In the first phase, a domain classifier is trained on a pair of datasets.
The goal is to teach the model how to distinguish between the two datasets
by learning their unique features and characteristics.
"""

'\nIn the first phase, a domain classifier is trained on a pair of datasets.\nThe goal is to teach the model how to distinguish between the two datasets\nby learning their unique features and characteristics.\n'

In [4]:
# Import the required libraries
import torch.nn.functional as F
import torch
import numpy as np
import pandas as pd
from sklearn.model_selection import train_test_split
from transformers import BertTokenizer, BertForSequenceClassification, AdamW, get_linear_schedule_with_warmup

# Load the two datasets
data1 = pd.read_csv('sample_data.csv', nrows = 4000)
data1["label"] = "Patents"
data1['text'] = data1['patent_title'].astype(str) + ',' + data1['patent_abstract'].astype(str) + ',' + data1['summary_text'].astype(str)

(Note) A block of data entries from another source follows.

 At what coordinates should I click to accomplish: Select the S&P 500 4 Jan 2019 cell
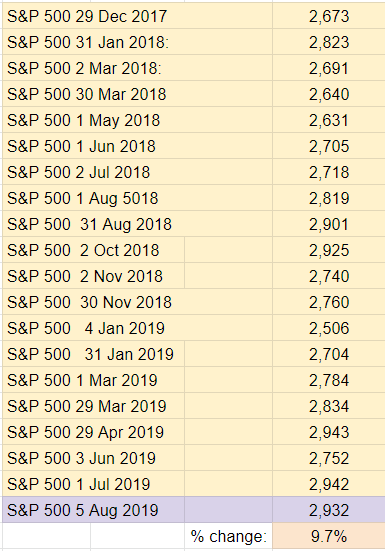pos(137,328)
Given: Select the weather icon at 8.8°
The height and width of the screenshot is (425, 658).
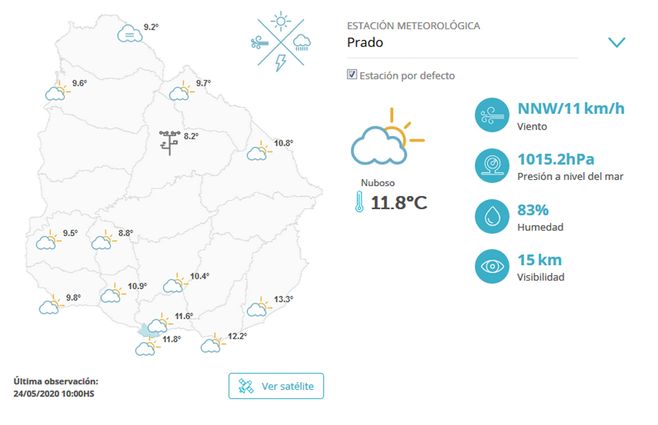Looking at the screenshot, I should coord(103,240).
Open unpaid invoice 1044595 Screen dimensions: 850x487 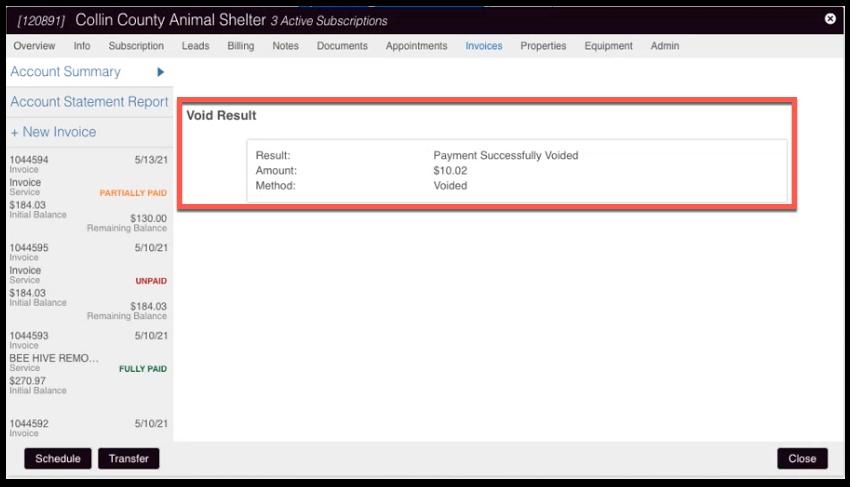tap(88, 280)
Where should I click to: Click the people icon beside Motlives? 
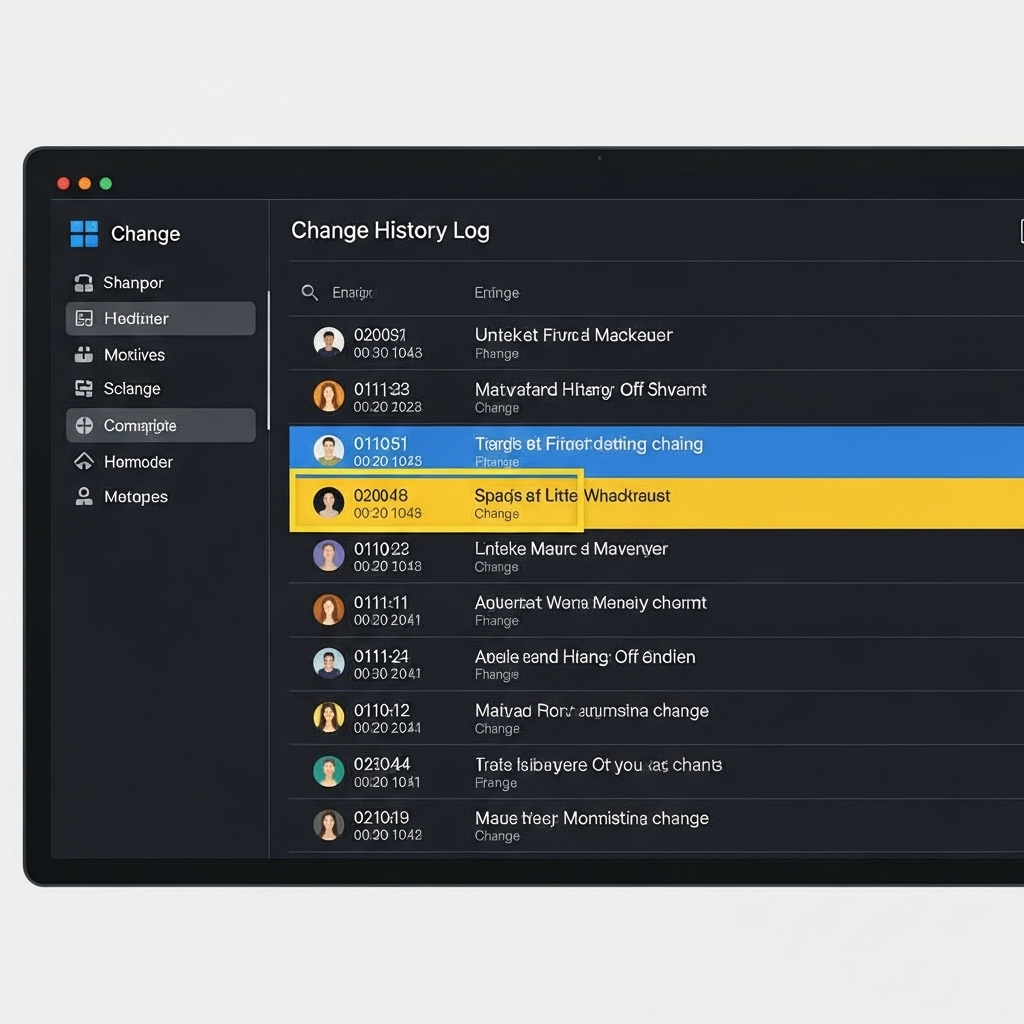(x=84, y=355)
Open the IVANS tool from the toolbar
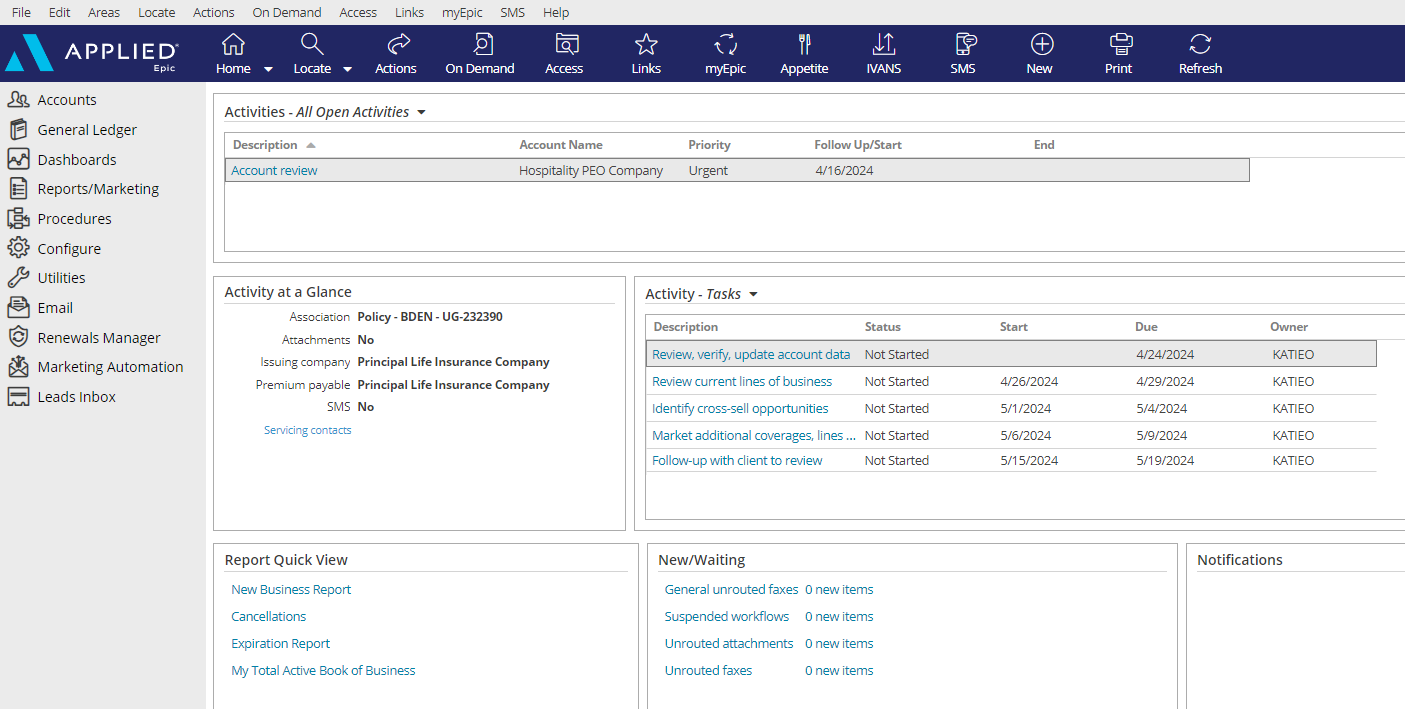Image resolution: width=1405 pixels, height=709 pixels. [x=883, y=52]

data2 = pd.read_csv('abstract_title_text_RD.csv', nrows = 4000)
data2["label"] = "RD"

data1 = data1[["text", "label"]].astype(str)
data2 = data2[["text", "label"]].astype(str)

In [51]:
# Merge the datasets into a single dataframe
data = pd.concat([data1, data2], ignore_index=True)

# Split the data into training and validation sets
train_data, val_data = train_test_split(data, test_size=0.2)

# Load the pre-trained BERT model and tokenizer
tokenizer = BertTokenizer.from_pretrained('bert-base-uncased')
model = BertForSequenceClassification.from_pretrained('bert-base-uncased', num_labels=2)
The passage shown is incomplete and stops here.